> [Assigned task]: Continue the case report below on a traumatic hip dislocation in a child, picking up right after its final sentence.

> [Selected text]:
The musculoskeletal anatomy of children differs remarkably from that of adult anatomy. The bones are softer and more elastic, and the periosteum is much thicker and can absorb more force than its adult counterparts. Hence dislocations are more common in adults and are rare in the paediatric group. Most paediatric injuries are the result of low-velocity accidents. In high-velocity injuries, there is almost always the possibility of associated damages and multiple systems being involved. There have been case reports of traumatic hip dislocations in childhood, mostly in western countries.1, 2, 3, 4
A 9-year-old female child was brought to the casualty following a fall while playing on the playground. The history of the fall was one day old. She complained of severe pain in the right hip, and on examination, the right lower limb attitude was flexed, adducted and internally rotated at the left hip. A radiograph of the pelvis was taken, which showed left hip dislocation. The patient was admitted and right away posted for the procedure under short general anaesthesia. Closed reduction was achieved under fluoroscopic guidance. Postoperatively paediatric skin traction kit was applied with two kilograms weight. Check radiograph of the hip was taken to rule out any traumatic physeal injury. Follow up radiograph was taken after two days which showed no apparent changes in the head. High-risk consent given avascular necrosis was signed by the patient's parents, and they were instructed to follow up immediately if the pain returns. The patient was subsequently allowed complete activities without any restriction of motion.

> [Source data]:
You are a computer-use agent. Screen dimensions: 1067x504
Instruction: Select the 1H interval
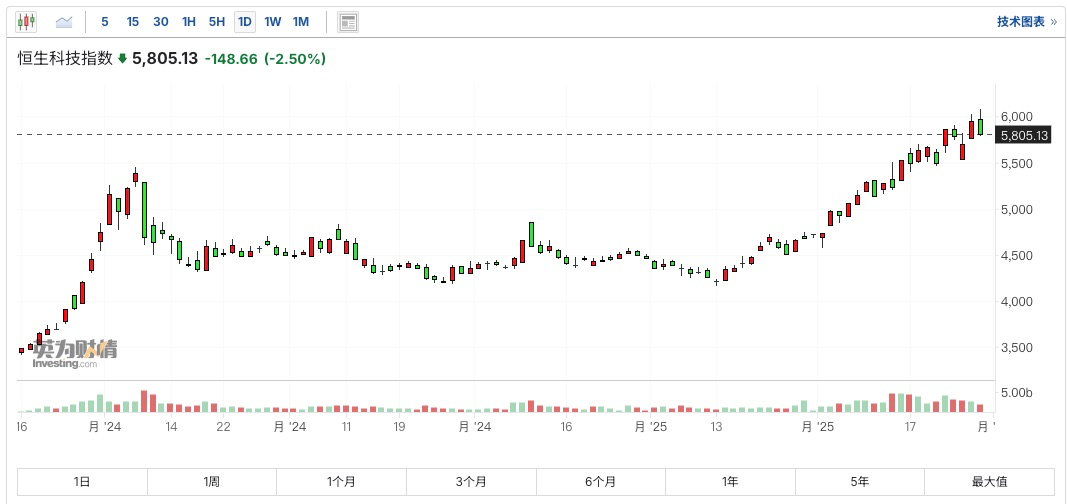tap(189, 21)
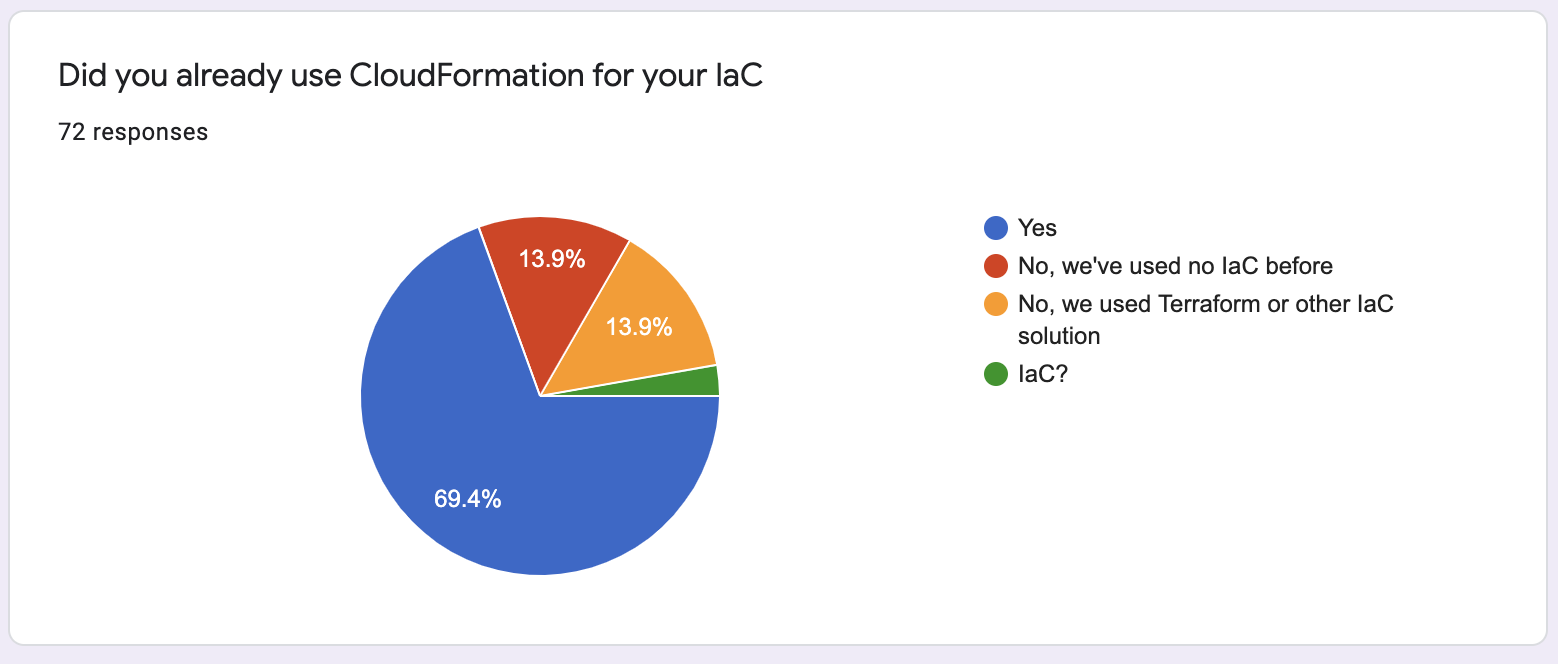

> [Response below]:
It is rare to find post-traumatic hip dislocation in the paediatric age group. Hip dislocations in children are primarily due to low-velocity accidents which Happen during daily activities such as jumping, playing.
Post-traumatic hip dislocations in adults and children are commonly posterior, more commonly in males than females.5 The classic clinical picture on presentation is of a shortened limb with the hip flexed, adducted, and internally rotated. On occasion, the patient can also present with isolated knee pain, referred from the involved hip.6, 7
Available literature advises the need for urgent congruent reduction within the golden period, which is six hours from the onset of trauma.3, 4, 6, 8 The risk of osteonecrosis in one study was 5.7% in acute cases, whereas 47.8% was observed in neglected instances5 which underwent closed reduction procedures.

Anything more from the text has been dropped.